• _GOALS_
1. From the passage on symmetric encryption, reproduce word for word the portion starting with "Internally, AES applies" and going on through "messages need padding.".
2. Summarize the passage on symmetric encryption in two sentences.
3. According to the passage on symmetric encryption, how many bytes of ciphertext does CBC produce from a 20-byte message?

---------- PASSAGE PROVIDED ----------

Symmetric encryption is what AES does. It protects your disk (FileVault, BitLocker), your HTTPS traffic (TLS), your messages (Signal, WhatsApp), and your VPN tunnels. Everything starts here.
A good symmetric cipher gives you three guarantees. Confidentiality: when used correctly (with a proper mode of operation), the ciphertext reveals nothing about the plaintext without the key. Uniqueness: different plaintexts produce different ciphertexts. Reversibility: decrypting with the correct key always recovers the original.
Notice what is not promised. Encryption alone does not tell you whether someone tampered with the ciphertext. An attacker can flip bits, rearrange blocks, or truncate the message, and decryption will happily produce garbage without raising an alarm. That problem is solved in Chapter 6.
A block cipher encrypts a fixed-size chunk of data using a key. AES operates on 128-bit (16-byte) blocks. It is a permutation: every possible input maps to a unique output, and the process reverses with the same key.
The Advanced Encryption Standard (AES) is the universally used block cipher. It supports key sizes of 128, 192, and 256 bits. Modern CPUs have dedicated hardware instructions that make AES essentially free in terms of performance.
Internally, AES applies multiple rounds of substitution, shifting, and XOR mixing. After 10+ rounds, changing a single input bit avalanches across every output bit. Same principle as hash functions, applied as a reversible transformation.
AES always processes exactly 16 bytes at a time. Longer messages need a mode of operation to handle multiple blocks. Shorter messages need padding.
With one key, AES maps each possible 128-bit input to a unique 128-bit output. A different key produces a completely different mapping. The key is the secret.
Same key plus same plaintext block always equals the same ciphertext block. This is by design, but it creates a serious problem when encrypting multiple blocks independently.
Type a message, pick a mode, and watch the ciphertext update in real time. Don't worry about what CBC and CTR mean yet. They are explained in Section 06. For now, just notice how changing a single character transforms the entire ciphertext.
Type a message, pick a mode, and watch the ciphertext update in real time. Change a single character and see how the entire output changes.
CBC adds PKCS#7 padding so the ciphertext is always a multiple of 16 bytes. A 20-byte message produces 32 bytes of ciphertext.

---------- ITEMS ----------

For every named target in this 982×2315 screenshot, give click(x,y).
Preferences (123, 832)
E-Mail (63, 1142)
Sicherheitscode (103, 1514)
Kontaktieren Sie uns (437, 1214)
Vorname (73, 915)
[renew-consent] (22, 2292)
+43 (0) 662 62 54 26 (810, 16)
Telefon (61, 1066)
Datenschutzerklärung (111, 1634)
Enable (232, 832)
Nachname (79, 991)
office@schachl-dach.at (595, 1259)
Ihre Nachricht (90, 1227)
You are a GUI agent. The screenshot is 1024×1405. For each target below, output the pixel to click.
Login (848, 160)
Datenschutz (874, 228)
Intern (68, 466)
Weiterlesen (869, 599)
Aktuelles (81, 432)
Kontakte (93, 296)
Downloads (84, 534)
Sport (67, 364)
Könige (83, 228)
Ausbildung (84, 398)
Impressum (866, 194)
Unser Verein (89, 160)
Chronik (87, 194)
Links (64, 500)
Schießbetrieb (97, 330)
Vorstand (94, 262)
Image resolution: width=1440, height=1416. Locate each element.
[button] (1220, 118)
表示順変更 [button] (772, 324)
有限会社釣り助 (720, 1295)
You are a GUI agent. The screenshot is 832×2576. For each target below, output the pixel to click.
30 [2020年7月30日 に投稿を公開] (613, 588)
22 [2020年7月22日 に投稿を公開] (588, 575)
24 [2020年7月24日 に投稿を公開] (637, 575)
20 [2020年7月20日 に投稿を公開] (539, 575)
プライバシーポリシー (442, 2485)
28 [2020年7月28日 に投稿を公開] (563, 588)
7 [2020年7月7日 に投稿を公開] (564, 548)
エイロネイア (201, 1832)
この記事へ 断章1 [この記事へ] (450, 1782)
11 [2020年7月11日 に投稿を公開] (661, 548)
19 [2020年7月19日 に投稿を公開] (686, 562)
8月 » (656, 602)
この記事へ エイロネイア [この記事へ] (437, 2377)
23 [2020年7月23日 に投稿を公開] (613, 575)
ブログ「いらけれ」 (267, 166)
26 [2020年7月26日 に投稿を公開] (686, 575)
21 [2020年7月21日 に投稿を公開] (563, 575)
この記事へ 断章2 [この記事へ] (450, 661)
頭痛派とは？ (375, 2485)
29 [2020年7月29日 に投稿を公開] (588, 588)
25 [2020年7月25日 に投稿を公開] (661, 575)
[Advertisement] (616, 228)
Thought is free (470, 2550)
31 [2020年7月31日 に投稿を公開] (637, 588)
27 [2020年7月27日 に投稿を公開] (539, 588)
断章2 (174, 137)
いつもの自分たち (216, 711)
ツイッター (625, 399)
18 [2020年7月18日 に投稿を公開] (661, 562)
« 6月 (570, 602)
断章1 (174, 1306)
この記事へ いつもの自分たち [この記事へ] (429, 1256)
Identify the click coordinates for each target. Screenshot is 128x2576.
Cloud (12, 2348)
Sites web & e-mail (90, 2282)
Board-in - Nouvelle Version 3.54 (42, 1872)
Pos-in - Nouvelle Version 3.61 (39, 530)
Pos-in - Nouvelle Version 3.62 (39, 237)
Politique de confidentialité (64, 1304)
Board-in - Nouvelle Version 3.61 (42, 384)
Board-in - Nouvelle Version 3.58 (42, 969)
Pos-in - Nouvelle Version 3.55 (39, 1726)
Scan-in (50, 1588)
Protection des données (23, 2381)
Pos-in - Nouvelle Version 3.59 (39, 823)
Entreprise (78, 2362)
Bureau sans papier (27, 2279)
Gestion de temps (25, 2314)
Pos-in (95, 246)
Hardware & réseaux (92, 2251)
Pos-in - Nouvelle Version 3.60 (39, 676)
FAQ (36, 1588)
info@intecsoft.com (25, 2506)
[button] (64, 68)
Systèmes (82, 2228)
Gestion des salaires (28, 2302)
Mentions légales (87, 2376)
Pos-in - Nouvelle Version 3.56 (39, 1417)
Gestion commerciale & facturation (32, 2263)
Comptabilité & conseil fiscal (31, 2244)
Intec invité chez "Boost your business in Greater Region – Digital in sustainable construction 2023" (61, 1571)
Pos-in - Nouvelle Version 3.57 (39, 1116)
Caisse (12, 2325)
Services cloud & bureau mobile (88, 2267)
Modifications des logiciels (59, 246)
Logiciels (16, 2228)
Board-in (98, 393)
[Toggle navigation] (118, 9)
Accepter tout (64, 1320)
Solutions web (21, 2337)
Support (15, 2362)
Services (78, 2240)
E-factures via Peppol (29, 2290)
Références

----------

• _FINAL RESULTS_
1.
Internally, AES applies multiple rounds of substitution, shifting, and XOR mixing. After 10+ rounds, changing a single input bit avalanches across every output bit. Same principle as hash functions, applied as a reversible transformation.
AES always processes exactly 16 bytes at a time. Longer messages need a mode of operation to handle multiple blocks. Shorter messages need padding.

2. AES is a symmetric block cipher that protects disks, HTTPS traffic, messages, and VPN tunnels, and it works on 128-bit blocks with keys of 128, 192, or 256 bits. A good symmetric cipher guarantees confidentiality, uniqueness, and reversibility but does not reveal tampering on its own, and since AES processes exactly 16 bytes at a time, longer messages need a mode of operation and shorter ones need padding.

3. 32 bytes.